Good and Bad News About RFID in Hospitals

By Mark Roberti

Executives will need to sort through some of the distorted reporting on recent studies of RFID's impact on hospital equipment.

Mark Twain, the great American writer, famously stated: "A lie can travel halfway around the world while the truth is still putting on its shoes." Well, when it comes to radio frequency identification, bad news travels around the World (Wide Web) before good news even gets out of bed.

We recently covered two stories involving studies of RFID's impact on hospital equipment. One study, conducted by researchers at the University of Amsterdam's Academic Medical Center in the Netherlands, was published in the Journal of the American Medical Association (JAMA). This study concluded that RFID could disrupt the operation of defibrillators and other medical equipment, occasionally inducing "potentially hazardous incidents in medical devices."




RFID, the JAMA report claimed, could shut down equipment patients rely on (see Researchers Warn RFID May Disrupt Medical Equipment and A Sobering Warning on RFID in Hospitals). The study, while providing an important warning, may not have tested RFID as it's really used in hospitals. What's more, it didn't test the type of technology most commonly used in hospitals, opting instead for the type of RFID that poses the highest risk of generating electromagnetic interference (EMI) in nearby devices (see Dutch RFID Interference Study Is a Worst-Case Test).

▶ **TASKS FOR THIS EXERCISE**:
[1] Answer these questions from the article on RFID in hospitals:
(a) Who wrote the article?
(b) In which journal was the University of Amsterdam study published?
(c) Instead of the technology most commonly used in hospitals, which type of RFID did the study test?
[2] Write the next part of the article on RFID in hospitals, continuing from its final sentence.

▶ **COLLECTED MATERIAL**:
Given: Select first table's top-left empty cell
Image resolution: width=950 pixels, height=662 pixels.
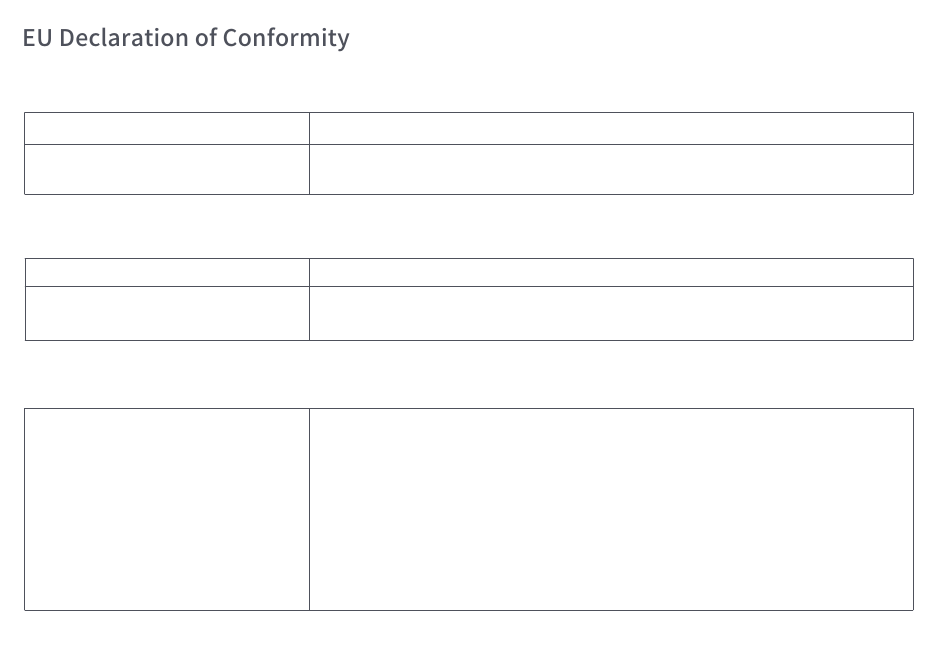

▶ **RESULTS BY TASK**:
[1]
(a) Mark Roberti
(b) The Journal of the American Medical Association (JAMA)
(c) The type of RFID that poses the highest risk of generating electromagnetic interference (EMI) in nearby devices

[2]
We then published an article regarding a clinical study conducted in March of this year at Community North Hospital in Indianapolis, by researchers at Indiana University Purdue University Indianapolis (IUPUI) and RFID consulting and systems integration firm BlueBean. That study, entitled "RFID Usage in the Patient-Care Environment," found RFID systems did not interfere with hospital equipment (see New RFID Study Finds No Interference With Medical Devices).

I conducted a search of Google for JAMA and RFID, and found 150,000 references to the first study, which portrayed RFID negatively. A second search, however, turned up only nine references to the more positive Purdue University study.

Now, we can debate the different methodologies used in the two studies—they're spelled out in detail in our July 11 article—but it's clear the media and bloggers adore negative news about RFID. This is not a surprise. The media loves negative news about anything—the war in Iraq, the economy, the environment and so forth. The fact that the negative study was published in JAMA also lent it some credibility. Still, I have no doubt that if JAMA had published the positive report, it would not have been widely picked up.

As a result, there is a danger that a hospital executive considering the use of RFID to improve operations and patient safety might see the reports on the study published by JAMA, but nothing on the Purdue research, and conclude that perhaps the hospital should hold off deploying RFID because the technology isn't safe. That would be unfortunate, as RFID can clearly be used safely.

The Purdue study showed no effect when ultrahigh-frequency (UHF) systems were kept at a reasonable distance from medical equipment. So placing readers in utility rooms, near elevators and above doors between hospital wings or departments to track assets is not a problem. Moreover, high-frequency (HF) systems used for identifying patients, and for tracking stents and other medical devices, do not cause a problem—and there is no indication that low-power active RFID systems will interfere with medical equipment, either.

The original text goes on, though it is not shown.